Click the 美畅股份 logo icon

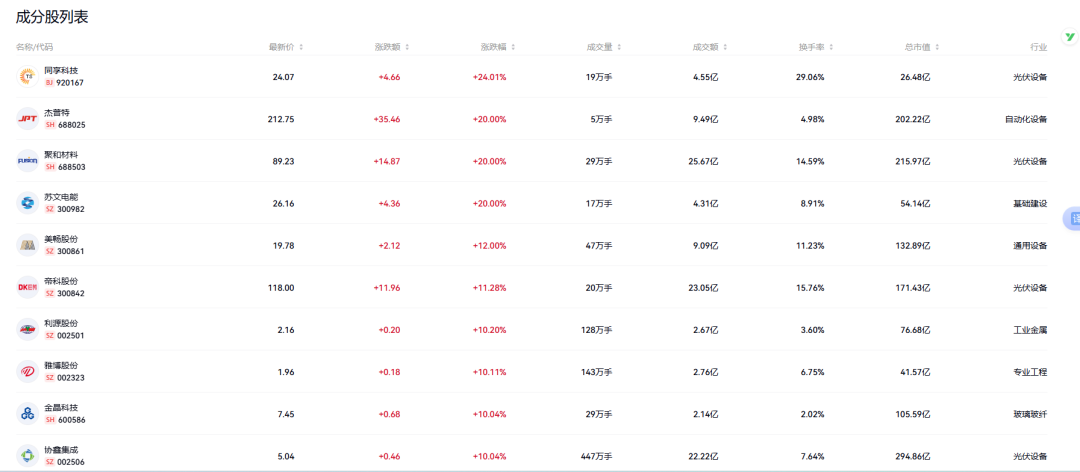[27, 245]
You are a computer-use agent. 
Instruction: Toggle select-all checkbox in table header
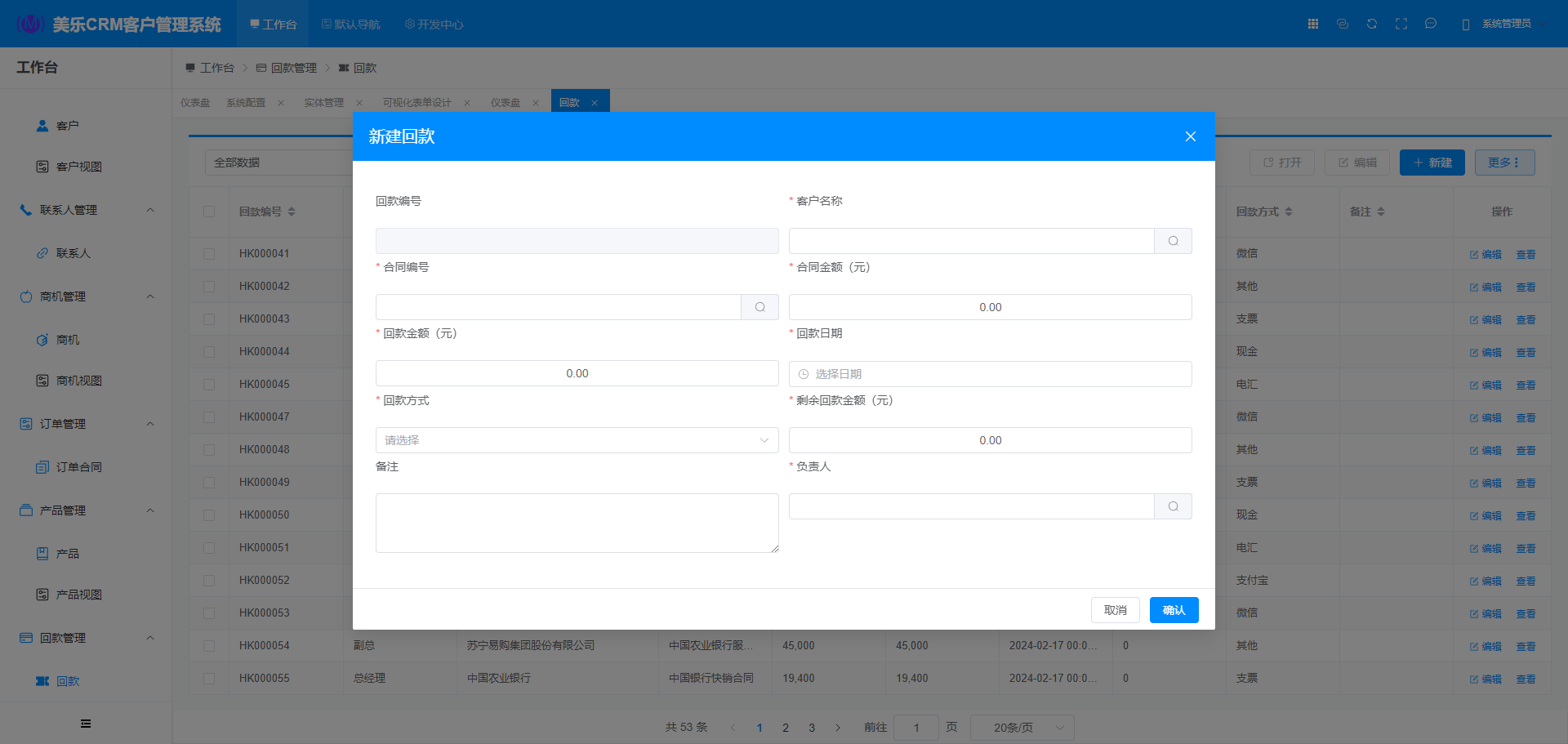(x=209, y=212)

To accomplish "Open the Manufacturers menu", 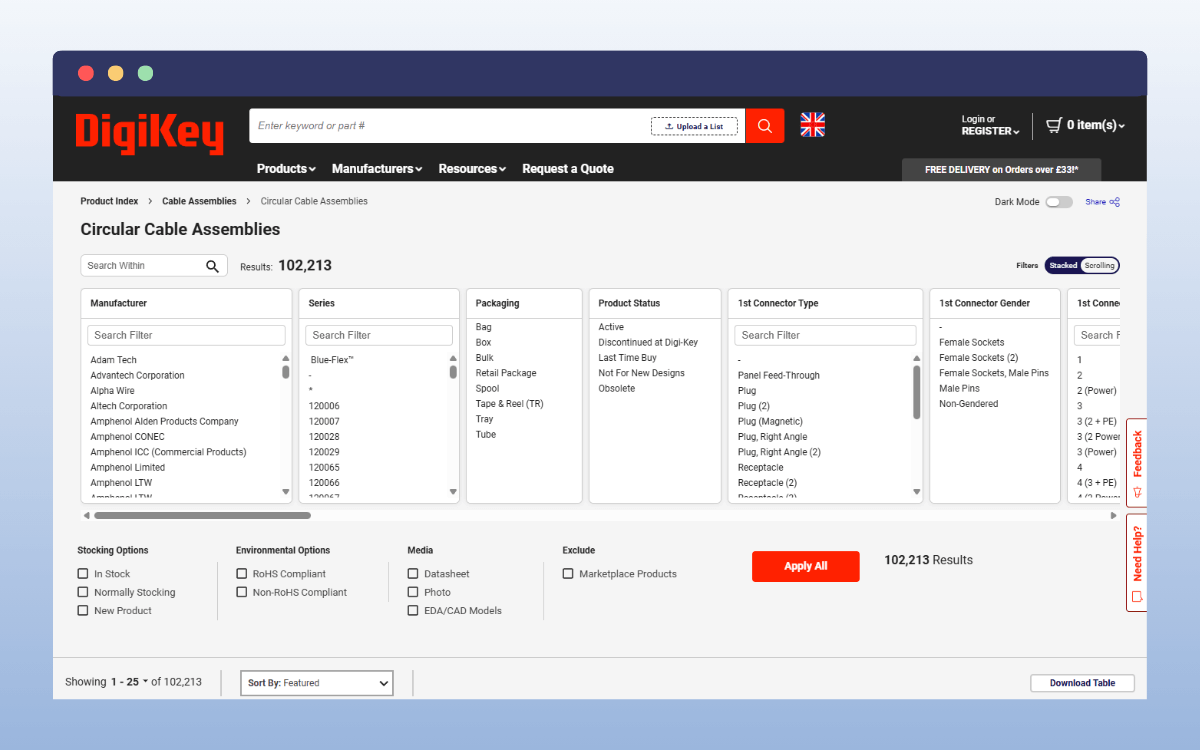I will (x=376, y=169).
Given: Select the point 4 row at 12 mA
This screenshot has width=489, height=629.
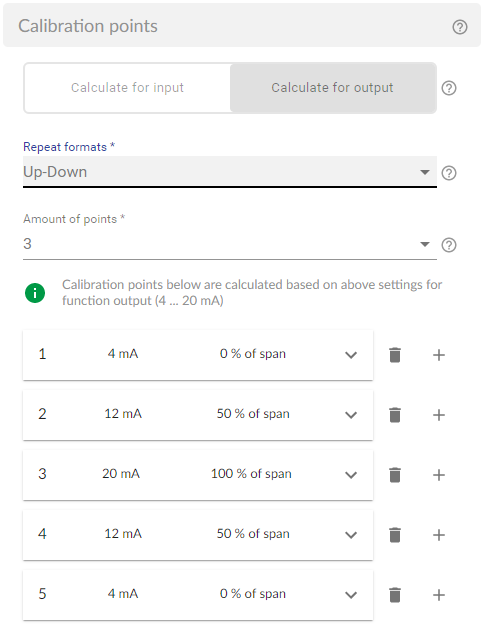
....................
Cel:
Proszę podać jako tabelę Markdown z kolumnami „Numer” i „Treść” fragment zapisów, który zaczyna się wierszem zawierającym „Given: Select the point 4 row at 12 mA”, a kończy się wraz z końcem zapisów, z oboma krańcami włącznie. W tabeli pomiń puste wiersze i obrazy.

Rozwiązanie pisemne:
| Numer | Treść |
|---|---|
| 1 | Given: Select the point 4 row at 12 mA |
| 2 | This screenshot has width=489, height=629. |